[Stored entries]
--*--

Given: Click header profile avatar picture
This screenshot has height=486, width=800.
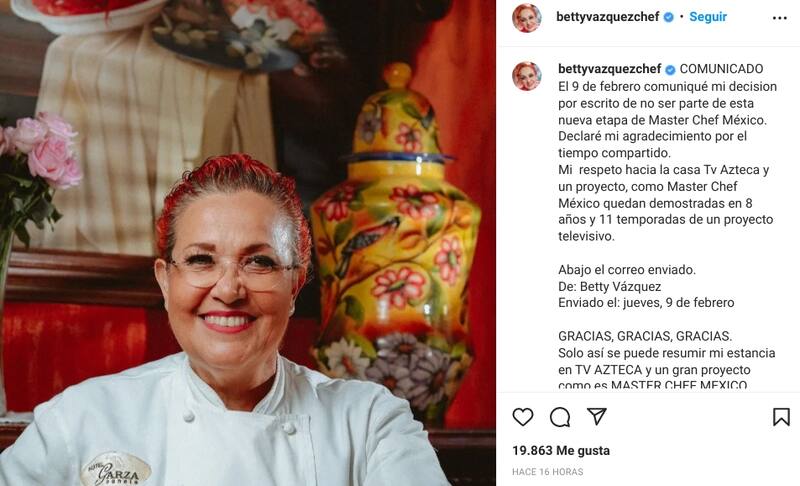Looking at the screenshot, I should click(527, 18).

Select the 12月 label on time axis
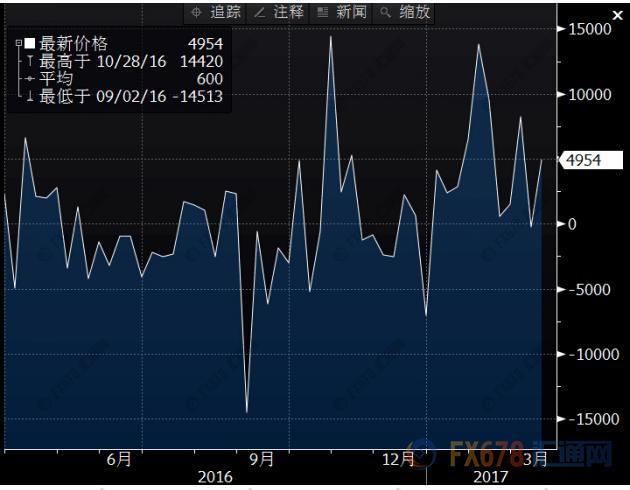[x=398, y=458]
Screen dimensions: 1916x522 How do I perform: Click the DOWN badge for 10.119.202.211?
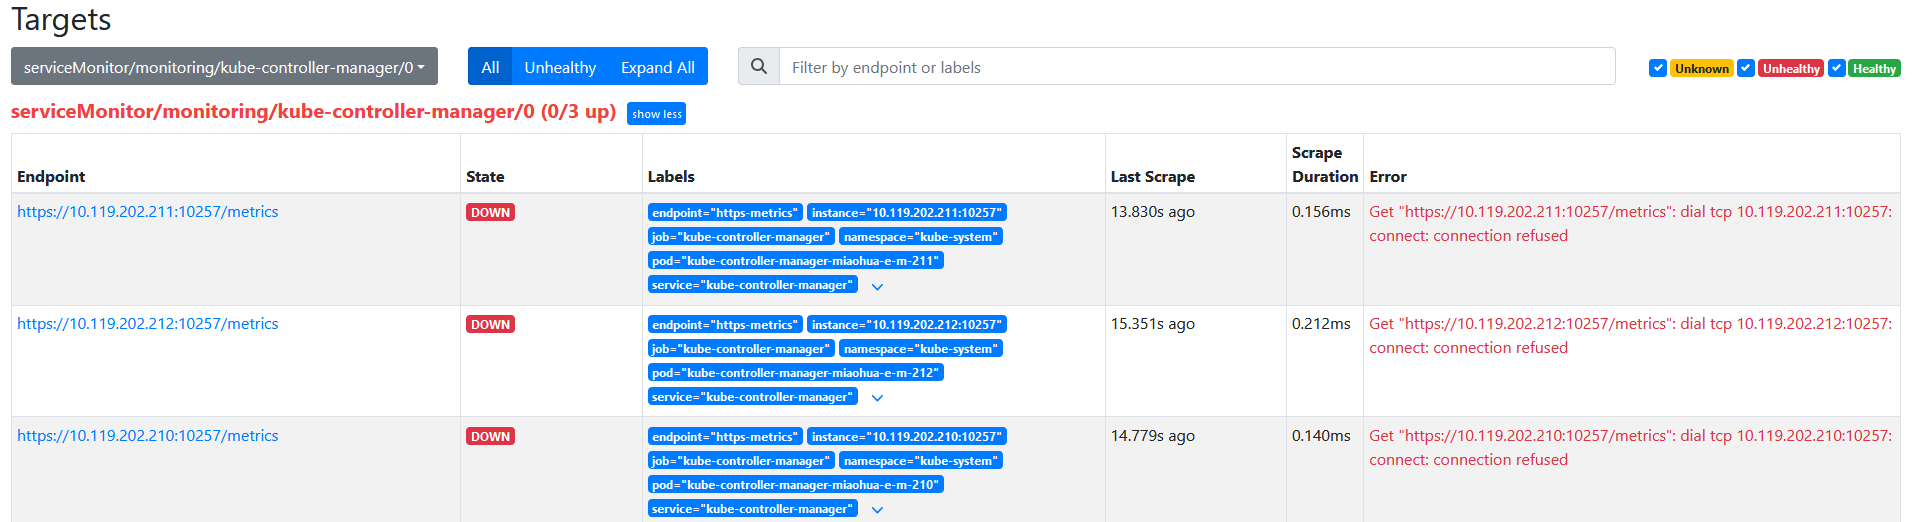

--*--

* _What you need to do_: Put the data above into a numbered list, skipping any blank lines and leaving out the pictures.

* _Exercise answer_:
1. Given: Click header profile avatar picture
2. This screenshot has height=486, width=800.
3. Looking at the screenshot, I should click(527, 18).
4. Select the 12月 label on time axis
5. [x=398, y=458]
6. Screen dimensions: 1916x522 How do I perform: Click the DOWN badge for 10.119.202.211?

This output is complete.